Fiume, despite a rumor Woodrow Wilson was once considering it as a site for the League of Nations HQ, turned out to be one such focus of impermanence. Bruno himself by then, keeping on the hop, expecting the door to be kicked in any minute, avoiding paperwork, file cabinets, anything too heavy to pick up and vamoose with, took little more than a look and was instantly charmed, acquiring a villa just across the border from the new Yugoslavian entity, in fact having no agreed-upon location unless “Currently in Dispute” is your idea of a postal address, at times partly situated in Serbo-Croat-Slovene territory, and part in Fascist Italy…from which if necessary a cheeze magnate on the move could easily step from country to country as long as he’s willing to put up with sentries, delays, routines of the borderline that require constant attention to grease and gratuities.

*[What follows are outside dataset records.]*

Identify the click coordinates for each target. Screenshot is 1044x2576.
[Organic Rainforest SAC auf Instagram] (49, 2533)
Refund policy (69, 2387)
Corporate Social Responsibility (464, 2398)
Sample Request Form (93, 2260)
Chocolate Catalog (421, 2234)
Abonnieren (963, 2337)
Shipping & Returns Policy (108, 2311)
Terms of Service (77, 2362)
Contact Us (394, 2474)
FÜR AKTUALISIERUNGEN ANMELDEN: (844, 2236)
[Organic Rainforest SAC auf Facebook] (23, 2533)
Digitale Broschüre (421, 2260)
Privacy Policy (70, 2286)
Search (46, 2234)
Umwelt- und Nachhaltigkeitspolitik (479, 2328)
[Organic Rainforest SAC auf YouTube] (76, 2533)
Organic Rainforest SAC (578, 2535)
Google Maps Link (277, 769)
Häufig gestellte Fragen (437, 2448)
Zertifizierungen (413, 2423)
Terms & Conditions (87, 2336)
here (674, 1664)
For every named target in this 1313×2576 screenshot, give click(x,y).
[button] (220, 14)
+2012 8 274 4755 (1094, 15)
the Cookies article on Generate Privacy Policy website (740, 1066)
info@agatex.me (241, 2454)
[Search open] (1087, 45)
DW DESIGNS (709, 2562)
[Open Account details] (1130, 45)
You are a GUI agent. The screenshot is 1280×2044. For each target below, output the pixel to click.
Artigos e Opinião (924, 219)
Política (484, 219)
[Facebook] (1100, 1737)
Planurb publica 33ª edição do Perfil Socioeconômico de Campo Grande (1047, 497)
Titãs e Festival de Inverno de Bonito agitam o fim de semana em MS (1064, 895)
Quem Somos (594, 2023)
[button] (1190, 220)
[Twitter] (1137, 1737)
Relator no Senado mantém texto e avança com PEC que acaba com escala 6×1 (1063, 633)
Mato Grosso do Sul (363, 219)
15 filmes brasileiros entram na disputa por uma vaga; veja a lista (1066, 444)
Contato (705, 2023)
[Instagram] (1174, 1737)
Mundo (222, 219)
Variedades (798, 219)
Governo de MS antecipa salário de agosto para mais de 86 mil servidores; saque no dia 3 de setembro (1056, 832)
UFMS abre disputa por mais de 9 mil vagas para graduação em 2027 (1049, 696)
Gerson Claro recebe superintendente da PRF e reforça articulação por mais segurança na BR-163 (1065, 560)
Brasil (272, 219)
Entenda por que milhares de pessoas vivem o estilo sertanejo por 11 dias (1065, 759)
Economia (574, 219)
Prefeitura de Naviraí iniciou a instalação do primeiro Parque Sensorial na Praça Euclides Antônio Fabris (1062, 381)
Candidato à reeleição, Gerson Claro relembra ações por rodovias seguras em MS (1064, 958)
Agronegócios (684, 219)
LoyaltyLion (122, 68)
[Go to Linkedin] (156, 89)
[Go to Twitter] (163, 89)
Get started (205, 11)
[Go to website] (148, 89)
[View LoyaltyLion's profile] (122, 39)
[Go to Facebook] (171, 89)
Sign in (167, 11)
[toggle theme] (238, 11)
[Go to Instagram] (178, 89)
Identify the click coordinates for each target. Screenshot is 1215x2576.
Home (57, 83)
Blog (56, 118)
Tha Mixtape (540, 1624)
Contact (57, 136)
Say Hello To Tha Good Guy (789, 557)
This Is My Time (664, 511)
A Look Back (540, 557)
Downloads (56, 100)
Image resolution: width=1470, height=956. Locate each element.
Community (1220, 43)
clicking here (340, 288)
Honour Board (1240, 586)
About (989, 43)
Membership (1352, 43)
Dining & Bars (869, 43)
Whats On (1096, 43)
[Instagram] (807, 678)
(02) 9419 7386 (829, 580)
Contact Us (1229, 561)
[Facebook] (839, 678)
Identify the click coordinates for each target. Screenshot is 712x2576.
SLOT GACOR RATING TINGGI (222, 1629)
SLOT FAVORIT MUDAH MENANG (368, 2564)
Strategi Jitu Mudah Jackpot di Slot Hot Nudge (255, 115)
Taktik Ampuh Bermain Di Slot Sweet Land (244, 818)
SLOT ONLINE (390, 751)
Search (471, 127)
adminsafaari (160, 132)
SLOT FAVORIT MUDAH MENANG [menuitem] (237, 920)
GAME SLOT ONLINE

For Daphne the villa is a place she would gladly have come “home” to, even to live in. Her prayers for Bruno having once almost included the hopethat he grow into somebody who’d understand and deserve someplace very like this, however much South Sea cooch-dancing tabloid scenarios might turn out to be more up his alley.

The villa dates from just after the War, when d’Annunzio’s republic was young and Fiume had a reputation as a party town, fun-seekers converging from all over, whoopee of many persuasions, wide-open to nudists, vegetarians, coke snorters, tricksters, pirates and runners of contraband, orgy-goers, fighters of after-dark hand-grenade duels, astounders of the bourgeoisie…Bridges, archways, views of the gulf and the islands, floor plan like a native quarter, with a lengthy history of re-surveys and legal shouting matches in various international courtrooms. Easy for visitors to get lost climbing up and down among levels, running mazes vertical and horizontal, navigating an indoor geography they fail to learn much about before it’s time to move on. Nobody knows how many rooms there are, scale enough for suites and wings, alliances and betrayals, storms of armed emotion sweeping through the house unannounced.